One naming change worth calling out: the existing "Batch Size" property (which
controls how many FlowFiles are grouped per Elasticsearch _bulk request) has
been renamed to "Max FlowFiles Per Batch". This was done to clearly distinguish
it from the new "Max Batch Size" property, which controls the maximum payload
size in bytes per request. A property migration is included so existing flows
upgrade automatically. (I'm also fine changing this to something else if it
makes more sense)
Thanks for your time in advance!
> Enhance PutElasticsearchJson to support NDJSON, JSON Array, and Single JSON
> input formats with size-based batching
> ------------------------------------------------------------------------------------------------------------------
>
> Key: NIFI-15681
> URL: https://issues.apache.org/jira/browse/NIFI-15681
> Project: Apache NiFi
> Issue Type: Improvement
> Components: Extensions
> Affects Versions: 2.8.0
> Environment: Containerized NiFi 2.8.0 on Rhel 9
> Reporter: Adam Turley
> Priority: Major
> Time Spent: 10m
> Remaining Estimate: 0h
>
> The existing PutElasticsearchJson processor is limited to indexing one JSON
> document per FlowFile. This creates significant overhead in high-volume
> ingest scenarios, requiring upstream flow logic to reshape data before it can
> be sent to Elasticsearch. Additionally, ingesting large datasets requires one
> FlowFile per document, creating excessive NiFi session overhead and making it
> impractical to send pre-aggregated NDJSON or JSON array payloads directly.

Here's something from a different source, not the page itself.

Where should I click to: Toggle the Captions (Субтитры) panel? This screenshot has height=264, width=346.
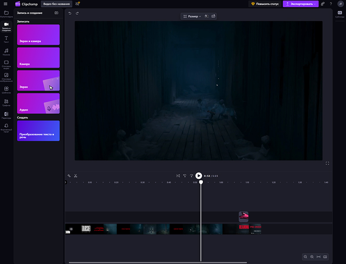340,14
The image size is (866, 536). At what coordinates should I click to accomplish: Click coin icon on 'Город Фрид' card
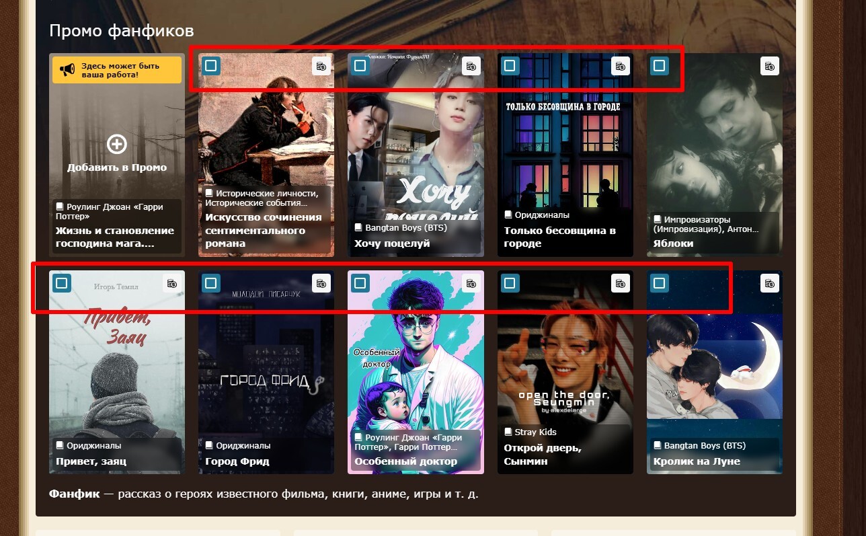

> This improvement enhances PutElasticsearchJson in-place while remaining fully
> backwards compatible with existing flows. No schema, Record Reader, or schema
> registry is required — JSON is passed through directly, making it suitable
> for dynamic or schema-less documents.
> Why not PutElasticsearchRecord?
> PutElasticsearchRecord is the right choice when data arrives in a structured,
> well-known format (Avro, CSV, Parquet, etc.) and field-level type mapping,
> schema enforcement, or schema evolution is needed. However, it introduces
> significant overhead that is unnecessary in many JSON ingest pipelines:
> * Schema requirement — a Record Reader and schema (via schema registry,
> inferred, or embedded) must be defined and maintained. For JSON data with
> dynamic fields, deeply nested structures, or schema-less designs, this is a
> configuration burden with no benefit.
> * Deserialization cost — PutElasticsearchRecord fully deserializes the input
> into NiFi's internal Record object model and then re-serializes it to JSON
> for the _bulk request. This is a two-way type conversion for data that is
> already valid JSON, adding CPU and memory overhead on every document.